Novela extraordinaria de la joven escritora inglesa Annabel Pitcher. Exposición Una luz dura, sin compasión. El Movimiento de la Fotografía Obrera 1926-1939, del 6 de abril al 22 de agosto en el Museo Reina Sofía.
Con una sonrisa contagiosa, una mirada femenina y una elegancia muy inglesa, la joven
Annabel Pitcher (Yorkshire, 1982) está estos días en Madrid para promocionar
Mi hermana vive sobre la repisa de la chimenea, (Siruela), una novela que está teniendo un éxito impresionante en Inglaterra. La historia es tan original como el título del libro. Jammie, un niño de diez años, lucha por disfrutar un poco de felicidad en una familia que ha sufrido la muerte de Rose, su hermana pequeña, víctima de un atentado terrorista.
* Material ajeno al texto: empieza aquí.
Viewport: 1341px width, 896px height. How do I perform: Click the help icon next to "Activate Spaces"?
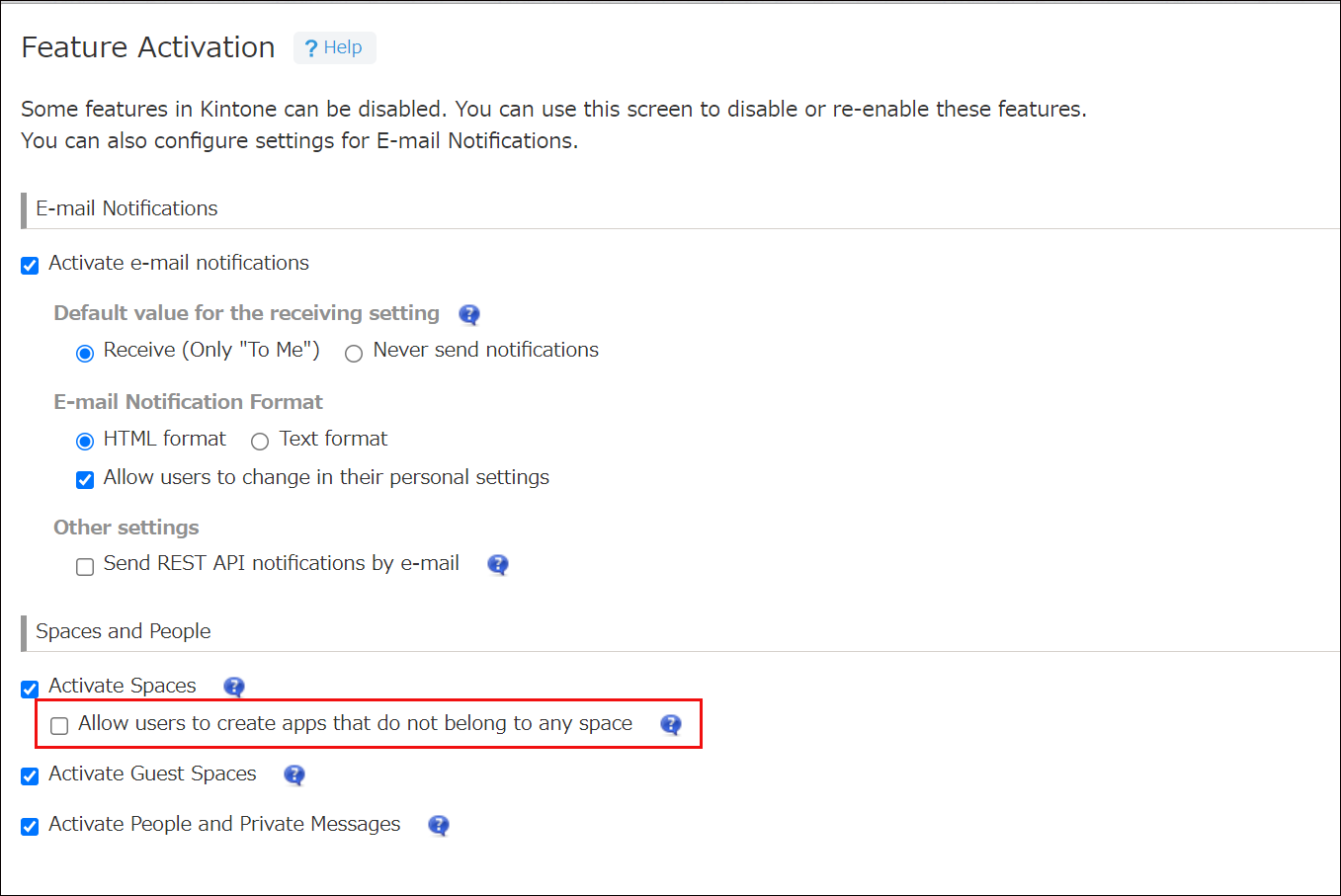pos(234,687)
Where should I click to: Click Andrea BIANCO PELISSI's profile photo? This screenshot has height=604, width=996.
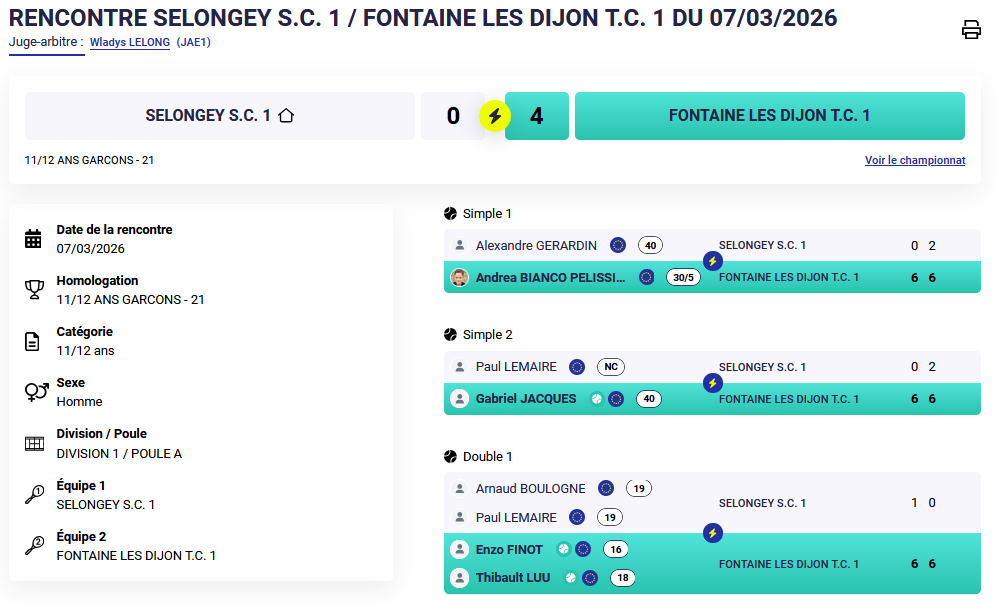coord(459,277)
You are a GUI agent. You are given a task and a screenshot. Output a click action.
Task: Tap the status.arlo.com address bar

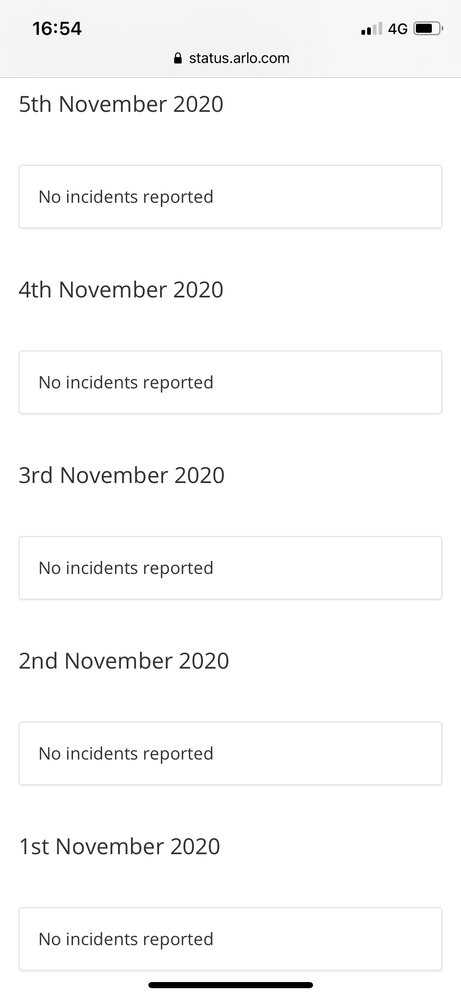[231, 58]
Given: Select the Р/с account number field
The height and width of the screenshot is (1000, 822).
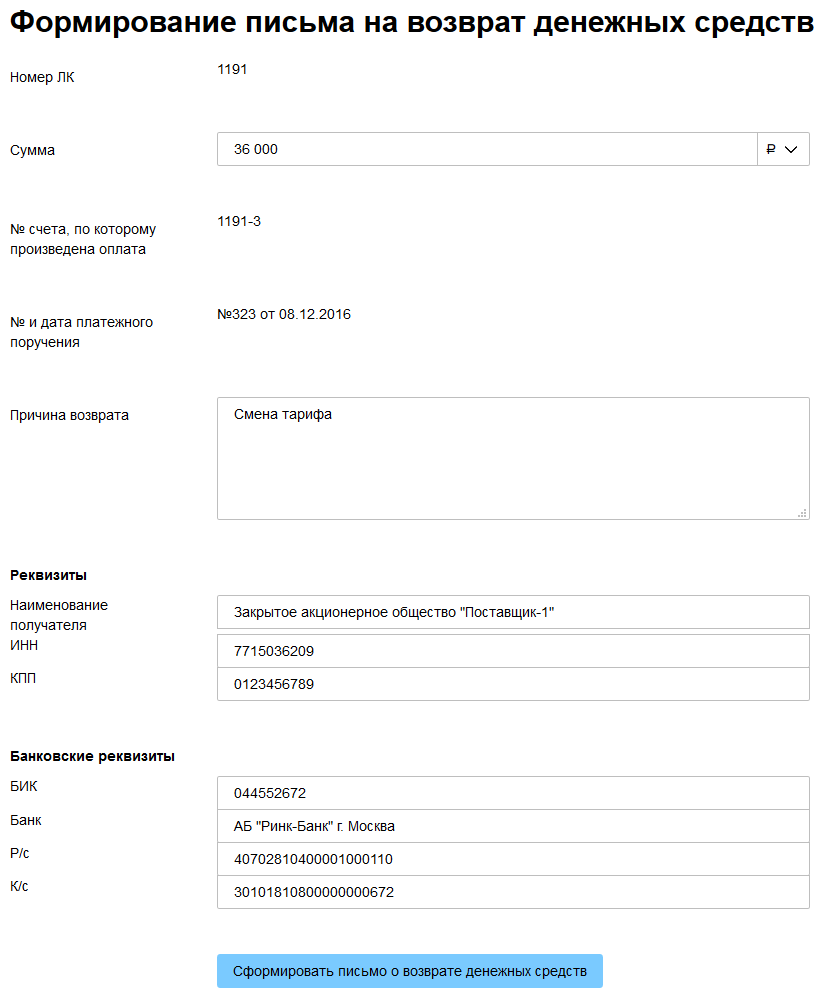Looking at the screenshot, I should point(512,859).
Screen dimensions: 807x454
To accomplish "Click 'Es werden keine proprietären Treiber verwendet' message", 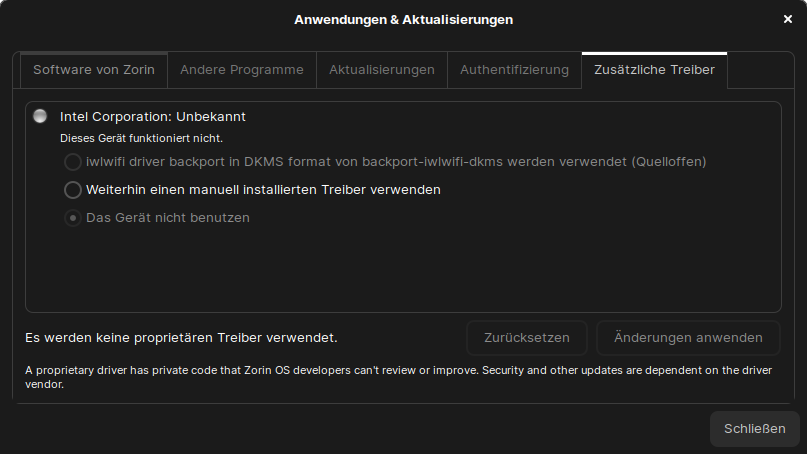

Él no se acuerda de Rose, aunque lo intente, era muy pequeño cuando ocurrió y le cuesta aceptar que sus padres ya no se ocupen más de los demás hermanos, obsesionados por haber perdido a Rose.
¿Una historia de niños pero con las cenizas de un fallecido en casa y una bomba terrorista? Pues sí. Annabel Pitcher se ha metido en la piel de este personaje que dice no haber elegido: “Se me apareció mientras hacía un viaje de un año alrededor del mundo con mi marido a través de las voces que oía en trenes, en aviones, en autobuses, por la calle. De repente, conseguí ver, muy nítidamente, la historia de Jammie”. La idea de escribir sobre un atentado terrorista le vino al ver la película
United 93, de Paul Greengrass, un film que relata el viaje del cuarto avión secuestrado en el atentado del 11 de septiembre.

Después del éxito de la novela, la autora ha dejado su trabajo como profesora de inglés en un colegio para dedicarse todo el día a la escritura. Es
“como un sueño que se ha hecho realidad”, nos confiesa Pitcher que, para escribir, se levanta todos los días a las 5.30 de la mañana y escribe hasta la hora de comer.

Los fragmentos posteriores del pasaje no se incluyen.